Una visione sorprendente della BT Tower di Londra, ricoperta da una colossale vegetazione, è solo uno dei numerosi colpi di design di produzione che evocano un mondo che Ray Bradbury avrebbe potuto riconoscere. Ma mentre McCarthy non ha paura di annuire verso i predecessori cinematografici come George A Romero (immagini di affamati che vagano sulle porte di Waterstones e Waitrose richiamano consapevolmente la sua Dawn of the Dead ), la sua visione rimane singolare e distintiva, spostando piuttosto il genere in avanti che semplicemente ritirandosi nel suo passato. In questo sforzo è assistito da una colonna sonora superba di Cristobal Tapia de Veer, meglio conosciuta per il suo lavoro sull’utopia della TV e, più recentemente, per il National Treasure. Usando voci umane trattate per creare lamenti simili a un theremin e rumori ultraterreni, il compositore nato in Cile ha evocato un paesaggio sonoro luccicante che è parte integrante della potenza inquietante del film come il lavoro pionieristico di Mica Levi su Under the Skin.
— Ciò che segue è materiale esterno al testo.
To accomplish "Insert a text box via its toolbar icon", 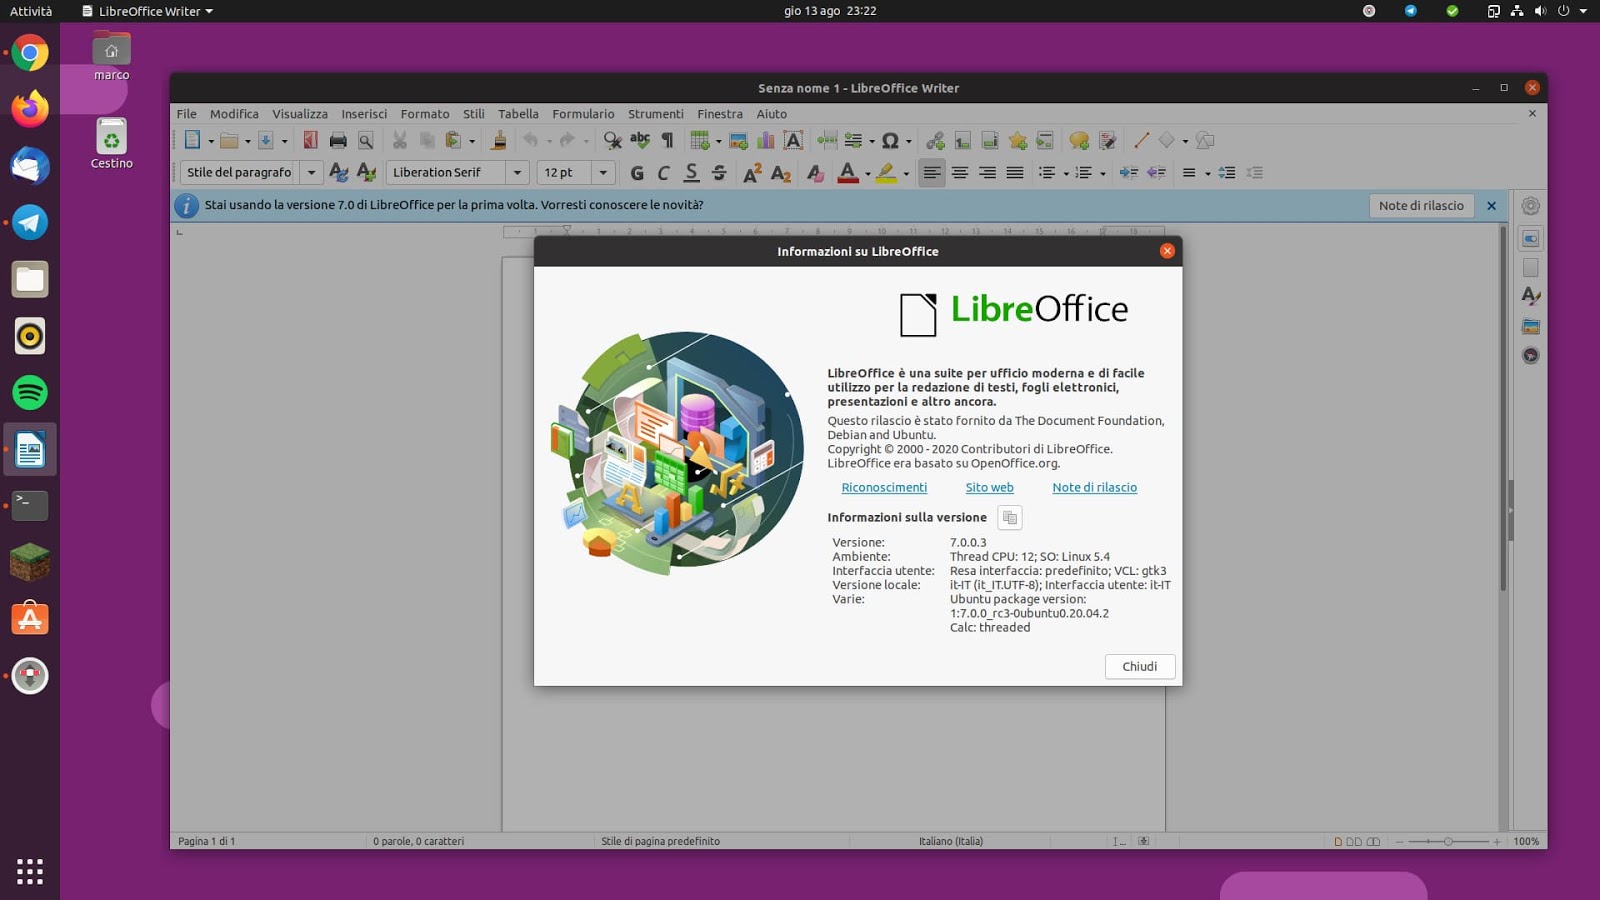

Anche le esibizioni sono forti, con Arterton che si innalza alla sfida del suo miglior ruolo da La scomparsa di Alice Creed, Glenn Close che sorregge la determinazione d’acciaio con qualcosa di più fragile, e Paddy Considine che convince senza sforzo come il soldato assurdo impegnato in una battaglia persa. Per quanto riguarda Nanua, un futuro luminoso attende chiaramente questa stella nascente, che più di lei tiene il suo in mezzo a un cast così esperto, assicurando che siamo solidali con la tristezza di Pandora di Melanie anche se la sua presenza porta caos e confusione.

Un salto di qualità dal debutto, ma intrigante, film del 2010 di McCarthy, Outcast (con cui condivide alcune preoccupazioni tematiche), The Girl With All the Gifts è esattamente il genere di immagine che il Regno Unito dovrebbe fare: provocante, fantasioso e senza paura di affondare i denti in materiale complesso e stimolante.

Del regista scozzese Colm McCarthy, sicuramente vi ricorderete che il piccolo schermo ha diretto Doctor Who, Sherlock e Peaky Blinders, respira nuova vita in antichi trofei horror, prendendo le familiari paure di zombi, i bambini apocalittici e inquietanti e girandoli in modi sorprendenti. Sebbene la narrativa dello scrittore Mike “MR” Carey su una piaga fungina che trasforma le vittime in “fame” cannibale occupa un paesaggio post- 28 giorni dopo, le ossessioni centrali esplorate qui sono più vicine alle crisi di identità di Never Let Me Go (Non lasciarmi, sia libro che film), con una forte tensione di fondo della stranissima stranezza di John Wyndham.

Il budget potrebbe essere stato relativamente limitato (4,4 milioni di sterline), ma non così l’ambizione dei registi che evocano un ritratto di genere avvincente come i suoi zombi da guastafeste, che destreggiano la premura e il sangue, il cervello e la forza, con sovversivo arguzia e invenzione.

Tutto sommato è un film sugli zombie diverso dal solito e che prende in considerazione tutta un’altra prospettiva che fino ad adesso non si era presa in considerazione!